(Stored items)
▬▬▬▬▬▬▬▬▬▬

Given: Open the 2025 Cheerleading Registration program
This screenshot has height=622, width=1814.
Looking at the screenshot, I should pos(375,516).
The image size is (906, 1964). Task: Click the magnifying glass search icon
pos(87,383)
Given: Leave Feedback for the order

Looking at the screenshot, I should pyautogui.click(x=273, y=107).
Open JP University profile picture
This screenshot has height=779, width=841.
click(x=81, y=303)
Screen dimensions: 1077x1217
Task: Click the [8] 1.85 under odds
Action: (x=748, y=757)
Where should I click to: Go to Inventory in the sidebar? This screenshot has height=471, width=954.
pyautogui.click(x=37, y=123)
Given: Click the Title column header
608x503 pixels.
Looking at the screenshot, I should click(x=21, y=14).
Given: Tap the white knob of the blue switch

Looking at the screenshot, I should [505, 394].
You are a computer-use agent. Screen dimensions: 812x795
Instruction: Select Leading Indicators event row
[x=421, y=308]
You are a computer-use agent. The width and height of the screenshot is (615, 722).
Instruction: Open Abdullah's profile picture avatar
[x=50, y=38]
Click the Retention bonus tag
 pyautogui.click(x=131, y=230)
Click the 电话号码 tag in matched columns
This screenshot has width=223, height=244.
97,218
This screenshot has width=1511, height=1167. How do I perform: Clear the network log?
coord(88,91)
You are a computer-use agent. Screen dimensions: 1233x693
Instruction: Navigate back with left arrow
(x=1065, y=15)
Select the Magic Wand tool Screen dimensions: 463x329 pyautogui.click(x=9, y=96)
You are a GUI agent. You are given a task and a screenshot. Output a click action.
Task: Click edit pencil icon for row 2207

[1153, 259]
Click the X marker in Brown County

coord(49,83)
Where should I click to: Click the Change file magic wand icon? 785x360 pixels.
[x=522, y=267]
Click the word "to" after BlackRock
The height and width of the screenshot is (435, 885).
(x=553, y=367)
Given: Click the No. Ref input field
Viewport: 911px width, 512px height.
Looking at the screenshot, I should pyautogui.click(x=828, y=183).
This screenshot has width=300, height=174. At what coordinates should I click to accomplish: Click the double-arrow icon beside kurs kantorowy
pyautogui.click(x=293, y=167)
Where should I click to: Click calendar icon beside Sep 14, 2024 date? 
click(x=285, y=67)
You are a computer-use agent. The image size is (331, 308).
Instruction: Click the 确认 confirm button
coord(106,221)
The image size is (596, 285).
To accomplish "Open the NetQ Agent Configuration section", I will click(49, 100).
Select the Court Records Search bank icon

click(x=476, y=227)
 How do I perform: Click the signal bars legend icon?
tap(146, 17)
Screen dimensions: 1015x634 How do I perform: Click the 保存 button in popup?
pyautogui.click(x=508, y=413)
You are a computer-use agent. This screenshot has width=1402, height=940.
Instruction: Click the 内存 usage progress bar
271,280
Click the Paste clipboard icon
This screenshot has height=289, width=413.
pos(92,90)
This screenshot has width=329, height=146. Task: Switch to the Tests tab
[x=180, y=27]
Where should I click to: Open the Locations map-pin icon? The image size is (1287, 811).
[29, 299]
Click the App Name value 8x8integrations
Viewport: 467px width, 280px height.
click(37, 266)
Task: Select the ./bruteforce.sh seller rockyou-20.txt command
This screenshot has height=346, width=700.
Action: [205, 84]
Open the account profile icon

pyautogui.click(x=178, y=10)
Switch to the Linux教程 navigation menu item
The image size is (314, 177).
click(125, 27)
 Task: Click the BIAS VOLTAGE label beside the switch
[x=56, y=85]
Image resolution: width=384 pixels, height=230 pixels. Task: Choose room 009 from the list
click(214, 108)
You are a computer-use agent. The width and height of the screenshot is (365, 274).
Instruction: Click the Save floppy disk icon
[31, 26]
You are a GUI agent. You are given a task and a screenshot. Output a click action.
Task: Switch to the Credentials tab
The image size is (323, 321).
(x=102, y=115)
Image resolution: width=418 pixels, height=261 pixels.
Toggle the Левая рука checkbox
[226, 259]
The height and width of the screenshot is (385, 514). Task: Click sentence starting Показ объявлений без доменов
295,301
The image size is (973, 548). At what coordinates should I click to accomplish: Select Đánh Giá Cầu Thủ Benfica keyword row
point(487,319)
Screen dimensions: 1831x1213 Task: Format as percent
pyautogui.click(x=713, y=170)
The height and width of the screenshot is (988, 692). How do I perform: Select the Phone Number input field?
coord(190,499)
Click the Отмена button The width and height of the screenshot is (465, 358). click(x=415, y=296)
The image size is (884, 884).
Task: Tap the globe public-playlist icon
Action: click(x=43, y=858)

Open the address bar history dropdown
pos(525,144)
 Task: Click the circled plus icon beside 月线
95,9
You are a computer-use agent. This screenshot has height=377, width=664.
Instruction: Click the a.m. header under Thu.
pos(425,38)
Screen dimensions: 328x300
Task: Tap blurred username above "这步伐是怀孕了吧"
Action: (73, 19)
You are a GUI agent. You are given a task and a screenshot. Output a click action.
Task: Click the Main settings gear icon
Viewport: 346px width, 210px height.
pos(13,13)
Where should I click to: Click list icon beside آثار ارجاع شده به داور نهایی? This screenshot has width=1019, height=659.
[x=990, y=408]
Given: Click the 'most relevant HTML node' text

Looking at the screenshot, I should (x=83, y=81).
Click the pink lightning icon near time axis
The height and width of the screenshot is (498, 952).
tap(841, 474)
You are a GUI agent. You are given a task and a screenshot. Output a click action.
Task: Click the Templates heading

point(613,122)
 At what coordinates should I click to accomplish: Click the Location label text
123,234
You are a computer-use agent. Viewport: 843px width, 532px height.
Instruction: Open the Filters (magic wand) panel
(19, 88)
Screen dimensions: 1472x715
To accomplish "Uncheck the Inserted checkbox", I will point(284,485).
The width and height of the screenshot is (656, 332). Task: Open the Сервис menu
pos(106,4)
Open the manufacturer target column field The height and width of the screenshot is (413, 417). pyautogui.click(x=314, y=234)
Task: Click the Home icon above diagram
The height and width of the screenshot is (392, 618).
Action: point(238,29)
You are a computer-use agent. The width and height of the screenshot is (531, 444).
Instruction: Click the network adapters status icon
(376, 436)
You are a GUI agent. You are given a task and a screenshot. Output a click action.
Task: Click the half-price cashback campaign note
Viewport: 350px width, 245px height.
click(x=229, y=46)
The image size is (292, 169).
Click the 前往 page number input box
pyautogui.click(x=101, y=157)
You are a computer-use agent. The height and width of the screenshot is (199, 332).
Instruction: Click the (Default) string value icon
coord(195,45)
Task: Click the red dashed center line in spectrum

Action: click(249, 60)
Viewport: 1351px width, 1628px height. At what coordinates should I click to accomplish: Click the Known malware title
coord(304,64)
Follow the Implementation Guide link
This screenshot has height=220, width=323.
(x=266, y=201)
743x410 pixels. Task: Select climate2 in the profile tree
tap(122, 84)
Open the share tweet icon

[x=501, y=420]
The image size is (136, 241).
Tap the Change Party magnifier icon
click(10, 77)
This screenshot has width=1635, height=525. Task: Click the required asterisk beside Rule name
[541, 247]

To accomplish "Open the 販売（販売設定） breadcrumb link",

▬▬▬▬▬▬▬▬▬▬

**TRY IT**
Among the lines above, find those with the word "will". Copy them.

**OUTPUT OF THE EXERCISE**
To accomplish "Open the NetQ Agent Configuration section", I will click(49, 100).
To accomplish "Uncheck the Inserted checkbox", I will point(284,485).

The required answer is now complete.